**WHAT THIS TASK INVOLVES:**
This exercise calls for the records to be repeated in full, exactly as written.

**Records excerpted from a collection:**
************
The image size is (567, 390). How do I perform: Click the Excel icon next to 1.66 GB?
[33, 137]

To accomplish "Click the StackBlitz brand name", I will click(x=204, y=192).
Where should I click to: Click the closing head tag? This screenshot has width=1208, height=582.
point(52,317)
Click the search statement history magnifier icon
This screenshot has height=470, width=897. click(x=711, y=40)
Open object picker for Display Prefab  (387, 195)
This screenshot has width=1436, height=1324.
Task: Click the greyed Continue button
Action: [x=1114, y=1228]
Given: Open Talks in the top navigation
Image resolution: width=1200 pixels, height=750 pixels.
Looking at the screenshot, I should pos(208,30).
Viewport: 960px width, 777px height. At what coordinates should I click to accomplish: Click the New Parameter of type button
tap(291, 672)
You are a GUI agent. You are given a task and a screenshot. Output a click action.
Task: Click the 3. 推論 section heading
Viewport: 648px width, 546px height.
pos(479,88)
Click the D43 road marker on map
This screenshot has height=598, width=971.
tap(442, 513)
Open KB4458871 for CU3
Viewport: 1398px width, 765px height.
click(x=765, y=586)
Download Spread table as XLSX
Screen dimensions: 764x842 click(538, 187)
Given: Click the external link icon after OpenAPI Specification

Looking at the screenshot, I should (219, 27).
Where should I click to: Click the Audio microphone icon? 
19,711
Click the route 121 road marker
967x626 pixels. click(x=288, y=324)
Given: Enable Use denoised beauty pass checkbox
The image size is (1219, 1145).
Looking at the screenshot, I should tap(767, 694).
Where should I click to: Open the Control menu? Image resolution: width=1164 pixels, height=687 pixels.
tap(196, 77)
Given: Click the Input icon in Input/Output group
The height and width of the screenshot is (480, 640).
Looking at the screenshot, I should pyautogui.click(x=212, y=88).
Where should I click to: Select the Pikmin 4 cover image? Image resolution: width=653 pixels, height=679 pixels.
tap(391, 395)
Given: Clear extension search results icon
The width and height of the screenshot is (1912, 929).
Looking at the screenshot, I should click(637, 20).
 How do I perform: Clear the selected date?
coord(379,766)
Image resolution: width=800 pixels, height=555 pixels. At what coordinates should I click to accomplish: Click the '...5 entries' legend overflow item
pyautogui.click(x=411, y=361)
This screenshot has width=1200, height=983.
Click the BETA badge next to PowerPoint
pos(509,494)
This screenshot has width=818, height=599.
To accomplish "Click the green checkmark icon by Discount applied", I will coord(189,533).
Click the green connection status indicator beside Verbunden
************
**EXERCISE RESPONSE:**
The image size is (567, 390). How do I perform: Click the Excel icon next to 1.66 GB?
[33, 137]

To accomplish "Click the StackBlitz brand name", I will click(x=204, y=192).
Where should I click to: Click the closing head tag? This screenshot has width=1208, height=582.
point(52,317)
Click the search statement history magnifier icon
This screenshot has height=470, width=897. click(x=711, y=40)
Open object picker for Display Prefab  (387, 195)
This screenshot has width=1436, height=1324.
Task: Click the greyed Continue button
Action: [x=1114, y=1228]
Given: Open Talks in the top navigation
Image resolution: width=1200 pixels, height=750 pixels.
Looking at the screenshot, I should pos(208,30).
Viewport: 960px width, 777px height. At what coordinates should I click to accomplish: Click the New Parameter of type button
tap(291, 672)
You are a GUI agent. You are given a task and a screenshot. Output a click action.
Task: Click the 3. 推論 section heading
Viewport: 648px width, 546px height.
pos(479,88)
Click the D43 road marker on map
This screenshot has height=598, width=971.
tap(442, 513)
Open KB4458871 for CU3
Viewport: 1398px width, 765px height.
click(x=765, y=586)
Download Spread table as XLSX
Screen dimensions: 764x842 click(538, 187)
Given: Click the external link icon after OpenAPI Specification

Looking at the screenshot, I should (219, 27).
Where should I click to: Click the Audio microphone icon? 
19,711
Click the route 121 road marker
967x626 pixels. click(x=288, y=324)
Given: Enable Use denoised beauty pass checkbox
The image size is (1219, 1145).
Looking at the screenshot, I should tap(767, 694).
Where should I click to: Open the Control menu? Image resolution: width=1164 pixels, height=687 pixels.
tap(196, 77)
Given: Click the Input icon in Input/Output group
The height and width of the screenshot is (480, 640).
Looking at the screenshot, I should pyautogui.click(x=212, y=88).
Where should I click to: Select the Pikmin 4 cover image? Image resolution: width=653 pixels, height=679 pixels.
tap(391, 395)
Given: Clear extension search results icon
The width and height of the screenshot is (1912, 929).
Looking at the screenshot, I should click(637, 20).
 How do I perform: Clear the selected date?
coord(379,766)
Image resolution: width=800 pixels, height=555 pixels. At what coordinates should I click to accomplish: Click the '...5 entries' legend overflow item
pyautogui.click(x=411, y=361)
This screenshot has width=1200, height=983.
Click the BETA badge next to PowerPoint
pos(509,494)
This screenshot has width=818, height=599.
To accomplish "Click the green checkmark icon by Discount applied", I will coord(189,533).
Click the green connection status indicator beside Verbunden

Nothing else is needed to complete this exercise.